Itulah yang kusadari sebagai karakter guru di negeri ini. Guru yang akan selalu mengingat muridnya, bahkan sekalipun sang murid sudah tak sanggup mengingat namanya. Betapa sebuah kemampuan yang begitu hebat. Mengingat nama seorang murid yang istimewa baginya, di antara ratusan bahkan ribuan murin yang telah dididiknya. Itulah yang telah kurasakan dari guru di negeri ini.

Inilah mengapa aku mengatakannya. Suatu ketika aku berkunjung kembali ke bangunan tempatku belajar di masa SMP itu. Saat itu jam pulang sekolah sudah datang. Para guru masih tampak berbincang di ruang guru sambil mengemasi barang-barang mereka. Aku pun memberanikan diri untuk masuk.
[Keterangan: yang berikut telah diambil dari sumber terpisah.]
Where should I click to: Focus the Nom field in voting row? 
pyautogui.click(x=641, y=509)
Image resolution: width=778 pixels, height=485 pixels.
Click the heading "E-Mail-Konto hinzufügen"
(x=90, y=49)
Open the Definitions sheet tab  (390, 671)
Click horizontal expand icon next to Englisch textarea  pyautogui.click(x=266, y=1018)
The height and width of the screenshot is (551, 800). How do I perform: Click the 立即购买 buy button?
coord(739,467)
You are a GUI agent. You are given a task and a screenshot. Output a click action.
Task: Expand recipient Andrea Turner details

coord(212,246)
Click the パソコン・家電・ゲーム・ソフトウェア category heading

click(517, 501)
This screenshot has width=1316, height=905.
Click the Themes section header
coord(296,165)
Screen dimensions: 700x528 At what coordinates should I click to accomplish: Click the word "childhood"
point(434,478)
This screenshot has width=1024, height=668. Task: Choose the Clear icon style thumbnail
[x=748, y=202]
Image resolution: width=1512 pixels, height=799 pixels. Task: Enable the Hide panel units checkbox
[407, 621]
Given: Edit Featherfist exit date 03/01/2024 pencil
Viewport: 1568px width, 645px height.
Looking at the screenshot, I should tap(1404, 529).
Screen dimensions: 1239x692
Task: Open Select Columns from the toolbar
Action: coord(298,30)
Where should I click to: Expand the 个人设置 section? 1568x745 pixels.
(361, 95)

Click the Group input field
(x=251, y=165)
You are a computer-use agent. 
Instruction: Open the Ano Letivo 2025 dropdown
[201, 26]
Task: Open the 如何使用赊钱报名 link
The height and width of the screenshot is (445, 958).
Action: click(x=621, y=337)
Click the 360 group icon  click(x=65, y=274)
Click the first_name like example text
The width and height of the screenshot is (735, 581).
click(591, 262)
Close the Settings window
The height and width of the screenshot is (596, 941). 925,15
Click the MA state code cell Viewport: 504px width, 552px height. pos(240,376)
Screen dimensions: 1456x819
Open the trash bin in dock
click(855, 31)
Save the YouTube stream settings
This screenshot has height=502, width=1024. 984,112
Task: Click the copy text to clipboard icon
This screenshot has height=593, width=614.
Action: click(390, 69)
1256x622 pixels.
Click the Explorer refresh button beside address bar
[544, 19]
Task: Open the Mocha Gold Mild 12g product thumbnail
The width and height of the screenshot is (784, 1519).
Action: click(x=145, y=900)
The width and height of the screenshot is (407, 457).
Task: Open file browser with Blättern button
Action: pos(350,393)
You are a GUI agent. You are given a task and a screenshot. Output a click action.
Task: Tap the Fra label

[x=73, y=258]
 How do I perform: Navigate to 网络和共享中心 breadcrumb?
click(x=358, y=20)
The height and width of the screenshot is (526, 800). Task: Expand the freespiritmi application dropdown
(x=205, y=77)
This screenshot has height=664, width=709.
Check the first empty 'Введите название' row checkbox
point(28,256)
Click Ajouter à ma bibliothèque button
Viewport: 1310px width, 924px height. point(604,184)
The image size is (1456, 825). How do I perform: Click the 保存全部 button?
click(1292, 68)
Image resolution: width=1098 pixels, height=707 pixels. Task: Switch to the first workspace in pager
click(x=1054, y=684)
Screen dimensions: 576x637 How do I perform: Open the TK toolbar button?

Lebih karena didorong oleh rasa rindu setelah sekian bulan-bahkan tahun tidak berjumpa dengan mereka. 

Betapa malunya aku. Mereka semua masih mengingatku. Sungguh senang hati ini mendengarnya. Namun mengapa aku malu? Bagaimana tidak? Aku melupakan nama salah satu guru yang pernah menjadi pembimbingku pada salah satu perlombaan yang kuikuti dulu. Memang bukan sengaja aku melupakannya. Tapi tetap saja itu benar-benar membuatku merasa serba salah. Aku pun tak hentinya meminta maaf setelah menyerah menebak nama Beliau, dan terpaksa bertanya kembali seperti orang yang baru pertama kali berkenalan. Dalam hati aku benar-benar mengutuk diriku sendiri. Murid macam apa aku ini?  

Saat itu aku takut sekali. Aku takut akan kesalahan yang kuanggap fatal ini. Tersinggungkah Beliau? Terlukakah Beliau? Ah, tak sedikitpun tersirat rasa itu di wajahnya. Beliau tetap tersenyum ramah padaku seperti seharusnya. Padahal muridnya yang satu ini dengan teganya telah melupakan namanya. Maaf Pak, saya benar-benar menyesal. Saya bukan murid yang baik.

Tidak. Tak sekalipun mereka menyalahkanku. Tak sekalipun mereka mendendam pada muridnya. Hanya membiarkan muridnya belajar dari kesalahan itu. Itu saja. Begitu cara mereka mendidikku.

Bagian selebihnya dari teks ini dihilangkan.